# New IPO Dentalcorp (DNTL)



## one day at a time (Aug 4, 2019)

Hi guys, I'm curious if anyone has any experience with buying ipo's. I'm currently an employee for a dentalcorp practice and they gave us the options to buy in before the shares hit the market, which will be this coming Monday (May 17 '21). Is this a good strategy? I'm not aware of too many specifics of the company, other than that it's the biggest corporate dental business in Canada, and it owns about 500 clinics across Canada. It's bigger than the next 2 corporate businesses combined and adds about 40 new clinics every year. There's a total of 15,000 dental clinics in Canada by the way. Do you guys have any tips or recommendations? I've never done one of these before and any help would be appreciated!


----------



## one day at a time (Aug 4, 2019)

I want to add that I think I read somewhere that their yearly income is about 600 million per year...I don't really know what that means though, like how much they have net at the end of paying for everything and salaries etc...


----------



## one day at a time (Aug 4, 2019)
◇ ◇ ◇
◆ Work item: Copy the Dentalcorp IPO thread word for word, from "Hi guys, I'm" up to and including "would be appreciated!".

◆ Records from a data source:
◇ ◇ ◇
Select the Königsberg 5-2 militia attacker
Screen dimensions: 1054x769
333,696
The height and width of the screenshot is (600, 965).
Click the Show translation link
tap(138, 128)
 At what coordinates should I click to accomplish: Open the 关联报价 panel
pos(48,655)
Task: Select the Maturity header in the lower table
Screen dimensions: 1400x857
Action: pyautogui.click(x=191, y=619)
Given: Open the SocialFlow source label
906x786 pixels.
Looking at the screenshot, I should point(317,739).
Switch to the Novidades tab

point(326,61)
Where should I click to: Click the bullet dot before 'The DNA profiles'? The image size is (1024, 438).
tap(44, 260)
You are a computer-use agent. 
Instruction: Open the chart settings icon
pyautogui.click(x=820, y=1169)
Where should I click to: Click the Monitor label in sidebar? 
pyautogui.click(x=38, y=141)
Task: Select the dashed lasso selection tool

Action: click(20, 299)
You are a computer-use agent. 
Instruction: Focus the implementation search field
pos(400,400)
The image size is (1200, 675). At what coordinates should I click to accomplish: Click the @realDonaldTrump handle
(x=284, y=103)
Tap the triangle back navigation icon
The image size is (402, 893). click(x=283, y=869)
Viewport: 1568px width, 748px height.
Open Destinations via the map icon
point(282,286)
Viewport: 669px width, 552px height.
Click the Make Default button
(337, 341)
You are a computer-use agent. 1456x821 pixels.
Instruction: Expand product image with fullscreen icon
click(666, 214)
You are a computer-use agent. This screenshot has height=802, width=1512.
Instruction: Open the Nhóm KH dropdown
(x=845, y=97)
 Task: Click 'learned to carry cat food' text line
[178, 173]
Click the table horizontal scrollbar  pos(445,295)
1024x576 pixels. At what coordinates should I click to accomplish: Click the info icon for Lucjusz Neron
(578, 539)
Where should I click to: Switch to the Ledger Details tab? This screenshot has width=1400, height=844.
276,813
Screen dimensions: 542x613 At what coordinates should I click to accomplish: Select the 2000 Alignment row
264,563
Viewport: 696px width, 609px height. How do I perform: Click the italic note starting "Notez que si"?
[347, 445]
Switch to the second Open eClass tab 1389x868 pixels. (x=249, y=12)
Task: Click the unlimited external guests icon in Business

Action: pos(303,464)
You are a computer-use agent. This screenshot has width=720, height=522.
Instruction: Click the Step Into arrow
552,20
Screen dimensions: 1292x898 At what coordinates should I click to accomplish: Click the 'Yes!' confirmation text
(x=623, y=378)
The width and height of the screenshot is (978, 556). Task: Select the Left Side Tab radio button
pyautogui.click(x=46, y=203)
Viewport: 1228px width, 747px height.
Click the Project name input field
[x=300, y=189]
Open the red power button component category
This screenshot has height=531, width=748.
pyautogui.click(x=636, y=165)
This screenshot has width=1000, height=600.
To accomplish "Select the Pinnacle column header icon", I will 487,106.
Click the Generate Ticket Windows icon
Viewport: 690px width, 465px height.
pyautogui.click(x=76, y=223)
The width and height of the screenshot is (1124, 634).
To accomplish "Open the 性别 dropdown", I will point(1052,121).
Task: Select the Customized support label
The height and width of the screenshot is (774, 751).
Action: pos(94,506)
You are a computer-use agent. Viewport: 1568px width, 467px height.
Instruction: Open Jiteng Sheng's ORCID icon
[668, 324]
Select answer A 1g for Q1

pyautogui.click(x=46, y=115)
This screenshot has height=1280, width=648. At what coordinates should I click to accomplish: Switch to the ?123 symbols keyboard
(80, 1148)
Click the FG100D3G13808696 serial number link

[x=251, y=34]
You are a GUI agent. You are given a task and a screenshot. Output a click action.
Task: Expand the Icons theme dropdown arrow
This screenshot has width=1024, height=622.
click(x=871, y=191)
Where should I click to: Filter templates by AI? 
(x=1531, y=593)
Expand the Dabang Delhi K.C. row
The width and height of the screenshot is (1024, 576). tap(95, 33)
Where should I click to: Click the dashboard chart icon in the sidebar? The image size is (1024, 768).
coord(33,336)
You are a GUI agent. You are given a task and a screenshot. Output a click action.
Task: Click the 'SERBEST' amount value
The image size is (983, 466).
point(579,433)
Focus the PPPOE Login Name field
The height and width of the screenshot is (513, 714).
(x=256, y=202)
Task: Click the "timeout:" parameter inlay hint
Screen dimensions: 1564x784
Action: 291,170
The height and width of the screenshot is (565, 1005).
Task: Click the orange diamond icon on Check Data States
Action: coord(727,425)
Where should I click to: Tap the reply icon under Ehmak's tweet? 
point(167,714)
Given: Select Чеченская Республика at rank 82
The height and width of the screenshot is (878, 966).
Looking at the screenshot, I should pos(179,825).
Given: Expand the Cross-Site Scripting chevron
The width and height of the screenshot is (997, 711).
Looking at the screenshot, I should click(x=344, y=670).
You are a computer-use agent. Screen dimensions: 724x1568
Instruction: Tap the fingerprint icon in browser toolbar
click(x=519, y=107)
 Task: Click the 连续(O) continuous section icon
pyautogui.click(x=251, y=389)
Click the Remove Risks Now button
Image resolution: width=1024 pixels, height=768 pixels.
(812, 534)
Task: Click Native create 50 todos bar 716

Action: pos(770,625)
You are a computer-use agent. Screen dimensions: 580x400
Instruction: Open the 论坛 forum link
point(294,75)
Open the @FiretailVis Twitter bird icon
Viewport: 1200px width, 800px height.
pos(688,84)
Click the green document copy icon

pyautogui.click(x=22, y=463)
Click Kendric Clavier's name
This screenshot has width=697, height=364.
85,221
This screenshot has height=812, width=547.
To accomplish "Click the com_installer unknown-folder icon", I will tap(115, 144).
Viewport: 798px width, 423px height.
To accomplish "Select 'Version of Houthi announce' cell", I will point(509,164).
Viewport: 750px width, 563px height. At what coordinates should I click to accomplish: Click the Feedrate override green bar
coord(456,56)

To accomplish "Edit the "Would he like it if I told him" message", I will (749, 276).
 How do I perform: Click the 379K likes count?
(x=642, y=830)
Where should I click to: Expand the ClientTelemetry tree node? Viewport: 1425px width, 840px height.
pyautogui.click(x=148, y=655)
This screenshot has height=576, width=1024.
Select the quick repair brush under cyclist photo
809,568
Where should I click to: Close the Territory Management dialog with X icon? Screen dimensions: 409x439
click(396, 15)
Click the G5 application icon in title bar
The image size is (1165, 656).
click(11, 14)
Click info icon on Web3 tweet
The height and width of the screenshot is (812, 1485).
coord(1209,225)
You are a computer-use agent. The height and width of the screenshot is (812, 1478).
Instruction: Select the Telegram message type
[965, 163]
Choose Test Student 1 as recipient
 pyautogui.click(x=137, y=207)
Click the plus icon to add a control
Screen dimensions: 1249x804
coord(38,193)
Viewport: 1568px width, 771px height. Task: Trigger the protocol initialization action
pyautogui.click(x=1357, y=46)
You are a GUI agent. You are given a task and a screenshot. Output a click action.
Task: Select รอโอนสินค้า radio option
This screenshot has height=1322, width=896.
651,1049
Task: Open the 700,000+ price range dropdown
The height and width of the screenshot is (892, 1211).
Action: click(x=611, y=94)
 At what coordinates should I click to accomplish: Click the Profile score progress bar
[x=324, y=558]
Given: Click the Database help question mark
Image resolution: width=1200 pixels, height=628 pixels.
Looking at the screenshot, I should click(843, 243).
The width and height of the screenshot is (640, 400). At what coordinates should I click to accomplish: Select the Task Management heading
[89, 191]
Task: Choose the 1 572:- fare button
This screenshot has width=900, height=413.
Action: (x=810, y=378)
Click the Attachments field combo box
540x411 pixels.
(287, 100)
◇ ◇ ◇
◆ Response area:
Hi guys, I'm curious if anyone has any experience with buying ipo's. I'm currently an employee for a dentalcorp practice and they gave us the options to buy in before the shares hit the market, which will be this coming Monday (May 17 '21). Is this a good strategy? I'm not aware of too many specifics of the company, other than that it's the biggest corporate dental business in Canada, and it owns about 500 clinics across Canada. It's bigger than the next 2 corporate businesses combined and adds about 40 new clinics every year. There's a total of 15,000 dental clinics in Canada by the way. Do you guys have any tips or recommendations? I've never done one of these before and any help would be appreciated!